**What is required**
Copy out every one of the entries below word for word, line by line.

**Data provided**
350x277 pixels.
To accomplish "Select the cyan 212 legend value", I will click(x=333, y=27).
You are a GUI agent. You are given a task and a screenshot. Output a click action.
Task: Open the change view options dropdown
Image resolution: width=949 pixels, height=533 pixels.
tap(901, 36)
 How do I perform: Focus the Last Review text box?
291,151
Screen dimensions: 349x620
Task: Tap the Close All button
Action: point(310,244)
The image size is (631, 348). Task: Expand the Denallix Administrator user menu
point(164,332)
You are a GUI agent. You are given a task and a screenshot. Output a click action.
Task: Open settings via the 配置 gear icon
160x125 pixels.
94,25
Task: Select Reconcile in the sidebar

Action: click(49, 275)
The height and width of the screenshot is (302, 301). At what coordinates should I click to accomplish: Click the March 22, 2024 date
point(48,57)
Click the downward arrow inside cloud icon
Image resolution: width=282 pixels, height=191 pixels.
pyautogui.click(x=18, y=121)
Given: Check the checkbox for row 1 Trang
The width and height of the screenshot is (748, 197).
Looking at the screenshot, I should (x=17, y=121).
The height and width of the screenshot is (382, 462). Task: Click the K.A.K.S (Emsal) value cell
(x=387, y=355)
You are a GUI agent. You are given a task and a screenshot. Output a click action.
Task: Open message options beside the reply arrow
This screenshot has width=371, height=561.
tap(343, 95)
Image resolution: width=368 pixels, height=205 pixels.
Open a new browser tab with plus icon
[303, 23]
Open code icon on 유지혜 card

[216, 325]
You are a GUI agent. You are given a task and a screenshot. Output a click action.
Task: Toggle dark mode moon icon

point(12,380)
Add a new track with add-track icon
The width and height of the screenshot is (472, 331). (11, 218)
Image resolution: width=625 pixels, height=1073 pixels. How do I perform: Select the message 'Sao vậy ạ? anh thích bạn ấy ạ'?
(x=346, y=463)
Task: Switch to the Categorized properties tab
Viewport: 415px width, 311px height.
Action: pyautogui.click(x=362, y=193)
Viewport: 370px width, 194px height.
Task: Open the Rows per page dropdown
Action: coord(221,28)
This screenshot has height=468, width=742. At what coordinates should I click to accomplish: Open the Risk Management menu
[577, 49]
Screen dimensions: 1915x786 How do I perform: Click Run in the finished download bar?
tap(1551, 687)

**Finished task**
350x277 pixels.
To accomplish "Select the cyan 212 legend value", I will click(x=333, y=27).
You are a GUI agent. You are given a task and a screenshot. Output a click action.
Task: Open the change view options dropdown
Image resolution: width=949 pixels, height=533 pixels.
tap(901, 36)
 How do I perform: Focus the Last Review text box?
291,151
Screen dimensions: 349x620
Task: Tap the Close All button
Action: point(310,244)
The image size is (631, 348). Task: Expand the Denallix Administrator user menu
point(164,332)
You are a GUI agent. You are given a task and a screenshot. Output a click action.
Task: Open settings via the 配置 gear icon
160x125 pixels.
94,25
Task: Select Reconcile in the sidebar

Action: click(49, 275)
The height and width of the screenshot is (302, 301). At what coordinates should I click to accomplish: Click the March 22, 2024 date
point(48,57)
Click the downward arrow inside cloud icon
Image resolution: width=282 pixels, height=191 pixels.
pyautogui.click(x=18, y=121)
Given: Check the checkbox for row 1 Trang
The width and height of the screenshot is (748, 197).
Looking at the screenshot, I should (x=17, y=121).
The height and width of the screenshot is (382, 462). Task: Click the K.A.K.S (Emsal) value cell
(x=387, y=355)
You are a GUI agent. You are given a task and a screenshot. Output a click action.
Task: Open message options beside the reply arrow
This screenshot has width=371, height=561.
tap(343, 95)
Image resolution: width=368 pixels, height=205 pixels.
Open a new browser tab with plus icon
[303, 23]
Open code icon on 유지혜 card

[216, 325]
You are a GUI agent. You are given a task and a screenshot. Output a click action.
Task: Toggle dark mode moon icon

point(12,380)
Add a new track with add-track icon
The width and height of the screenshot is (472, 331). (11, 218)
Image resolution: width=625 pixels, height=1073 pixels. How do I perform: Select the message 'Sao vậy ạ? anh thích bạn ấy ạ'?
(x=346, y=463)
Task: Switch to the Categorized properties tab
Viewport: 415px width, 311px height.
Action: pyautogui.click(x=362, y=193)
Viewport: 370px width, 194px height.
Task: Open the Rows per page dropdown
Action: coord(221,28)
This screenshot has height=468, width=742. At what coordinates should I click to accomplish: Open the Risk Management menu
[577, 49]
Screen dimensions: 1915x786 How do I perform: Click Run in the finished download bar?
tap(1551, 687)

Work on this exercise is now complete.